Stage 1 Architecture

In this architecture, a REST API is deployed on EC2 instances in an auto scaling group, with an application load balancer out front.

The EC2 and RDS instances are likely over-provisioned so they can handle peak loads, leading to wasted costs during non-peak times.

Our example application has highly volatile traffic and that requires the auto scaling group to maintain a large compute capacity buffer so it has enough time to scale up if demand rapidly increases.

This is worst case, and is a prime candidate for a migration to serverless infrastructure.

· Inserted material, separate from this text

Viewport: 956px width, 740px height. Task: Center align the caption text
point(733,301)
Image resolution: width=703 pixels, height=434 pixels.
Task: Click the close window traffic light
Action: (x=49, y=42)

It’s highly likely that this application will reduce operational costs and be more performant when migrated to serverless.

Code

VPC

export class BaseStack extends Stack {
  vpc: ec2.IVpc;
  constructor(scope: Construct, id: string, props: BaseStackProps) {
    super(scope, id, props);

    this.vpc = new ec2.Vpc(this, 'VPC', {
        maxAzs: 2,
        createInternetGateway: true,
        subnetConfiguration: [
            {
                name: 'public',
                subnetType: ec2.SubnetType.PUBLIC,
            },
            {
                name: 'private',
                subnetType: ec2.SubnetType.PRIVATE_WITH_EGRESS,
            }
        ],
        natGateways: 1,
        ipAddresses: ec2.IpAddresses.cidr(props.cidr),
    })

  }
}

We’re creating a two tier network.

  • Public
  • Private (with NAT Gateway for egress)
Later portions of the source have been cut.